Do you have another one?

My son-in-law and I were working on my daughter’s car. We were replacing the alternator. I was doing the disassembly. Car repairs take place in three steps.

1. Disassembly
2. Repair
3. Reassembly

Step 2 is by far the shortest step. Often Step 1 takes the longest. Even if you are working on a car you’ve worked on before, lots of times it’s a new part of the car. I was removing a bolt that held the alternator. At least I thought it was a bolt, all the way up until the nut that it turned out to be came loose from the bolt and dropped into the hidden bowels of the engine compartment.

It might have dropped into the fan housing. It might have dropped into a spot under the alternator. It also might have fallen all the way through the engine into the loose gravel that covered his driveway.
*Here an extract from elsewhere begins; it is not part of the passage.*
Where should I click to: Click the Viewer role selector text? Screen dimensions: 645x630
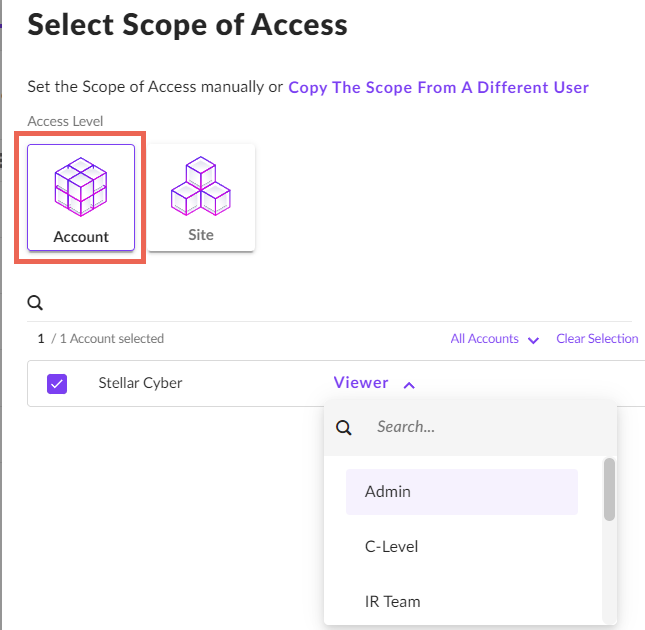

I didn’t give up, of course. It was 45 min each way to the nearest hardware store. And it was a critical nut. We got magnets and mirrors and went over every inch of the inside of the engine compartment. It was nearly an hour before we finally admitted defeat.

Did my son-in-law have an extra one? Every DIY repair person has a jar, or a can full of old nuts and bolts. But, matching up a particular bolt to the right nut isn’t as easy it seems like it should be.

See, there’s fine thread or course thread. Metric or SAE (that’s inches and fractions.) There’s left and right hand threads. There’s steel, brass, even plastic nuts and bolts. And, of course the actual size of the bolts. And bolts come in different lengths. All those choices mean that finding the exact right match isn’t always easy.

Sometimes you have to head to the hardware store. But, even there, the choices can be overwhelming. You are confronted by all these choices.

It’s kind of like looking up a word in the dictionary to figure out how to spell it. You can’t find it unless you already know how to spell it.

Okay, kids, this was before Google let you type in the letters

vetranarian or leutenent

And figures out you meant

veterinarian and lieutenant

(Why, yes, my daughter is a second lieutenant and just became a full-time Army veterinarian, but that has nothing to do with my example.)

Anyway, the point is that if you don’t already know what you are looking for, it’s a frustrating task.

The picture above is the screw aisle at a local big box hardware store. I don’t go there anymore for screws. Instead I go to our local Ace Hardware store. It’s Allred’s Ace Hardware in Pleasant Grove, Utah.

Here’s a picture of their screw aisle.

Other than the color red rather than green, they look a lot the same. Here’s the difference.

That guy in the red vest is helping those people find exactly the bolt they are looking for. Any idea what a typical 2″ long bolt costs? About $0.87. How can it possibly cost effective to have a guy dedicated to hunting down eighty-seven cent bolts?

It’s not. And it totally is. I know if I walk into Ace with my old bolt, or with a bolt/nut/screw question, that guy in the red vest is going to spend as long with me as I need to find exactly the right part. The kid at the big box store not only isn’t going to help me do that, but he doesn’t know how.

Cost of the bolt: $0.87
Finding the exact right bolt: Priceless

Oh, and my son-in-law had a spare nut that was the right size.

Buy local when you can.

Stay safe

Rodney M Bliss is an author, columnist and IT Consultant. His blog updates every weekday. He lives in Pleasant Grove, UT with his lovely wife, thirteen children and grandchildren.

Follow him on
Twitter (@rodneymbliss)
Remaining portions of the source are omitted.